**DATA TO PROCESS**

##############################

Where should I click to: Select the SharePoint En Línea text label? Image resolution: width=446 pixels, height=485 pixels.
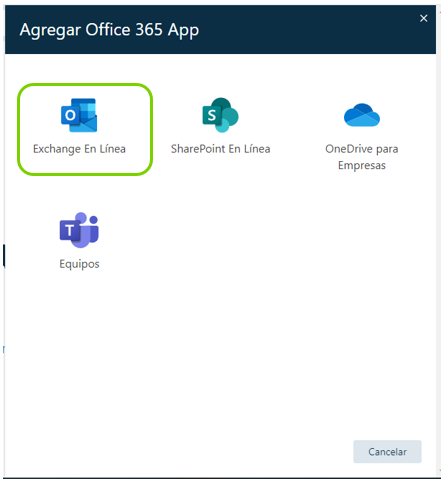(220, 149)
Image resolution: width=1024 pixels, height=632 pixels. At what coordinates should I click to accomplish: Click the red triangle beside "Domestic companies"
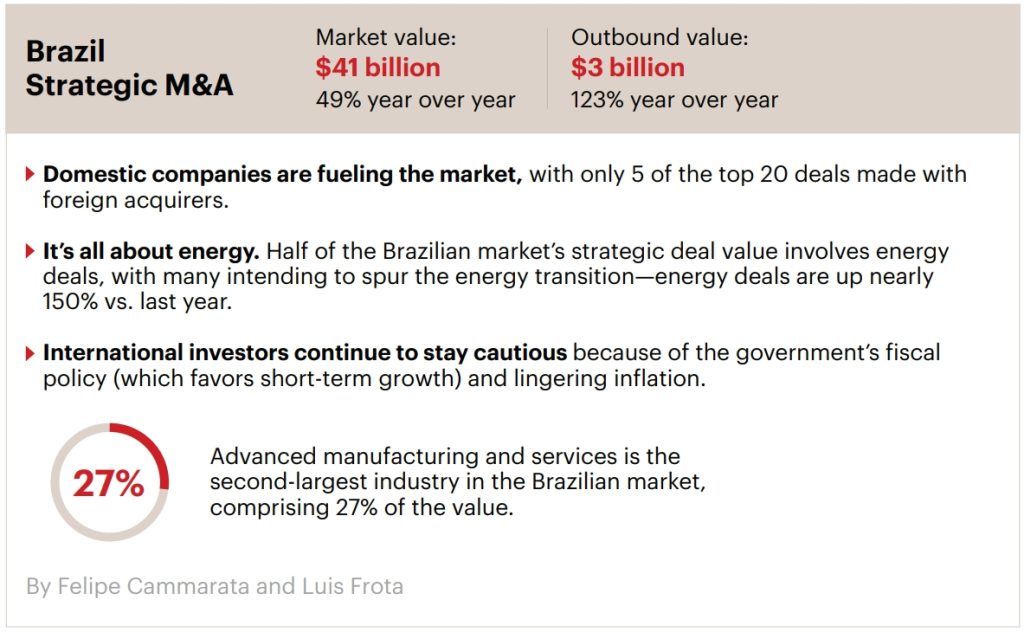tap(31, 175)
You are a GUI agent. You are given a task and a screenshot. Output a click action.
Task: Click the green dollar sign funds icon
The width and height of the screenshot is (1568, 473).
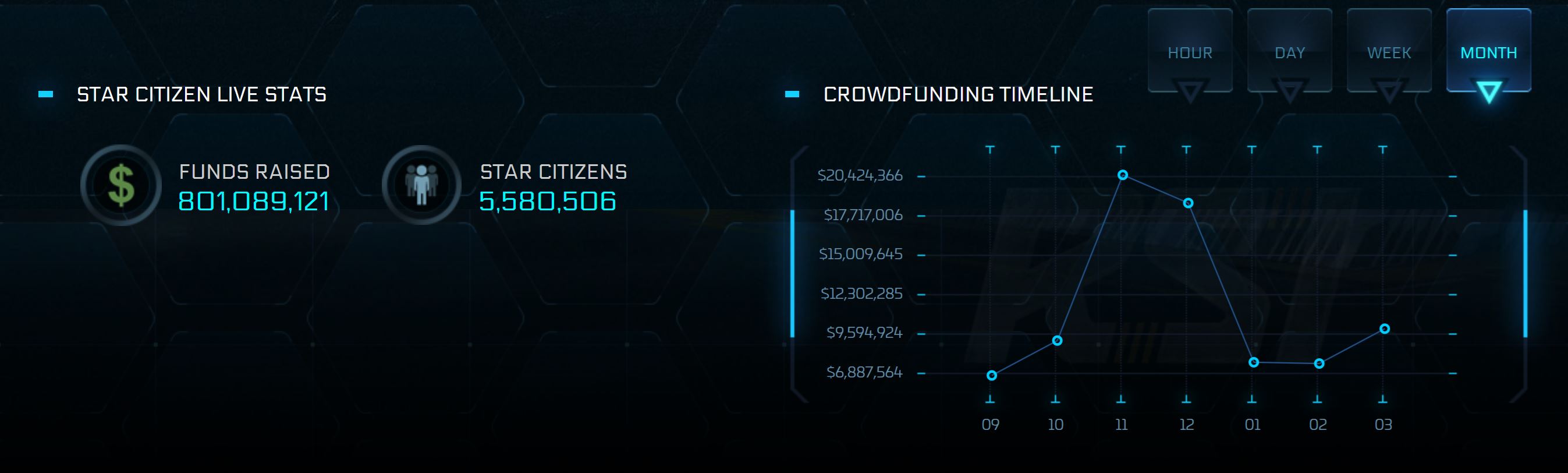(x=121, y=185)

##############################

Reproduce every line from the line containing "Image resolution: width=1024" through the end of the entries, inclusive, with each coordinate in the answers shifted by -25, and omit the pictures from your reproduction.

Image resolution: width=1024 pixels, height=632 pixels. At what coordinates should I click to accomplish: Click the red triangle beside "Domestic companies"
tap(6, 150)
You are a GUI agent. You are given a task and a screenshot. Output a click action.
Task: Click the green dollar sign funds icon
The width and height of the screenshot is (1568, 473).
(x=96, y=160)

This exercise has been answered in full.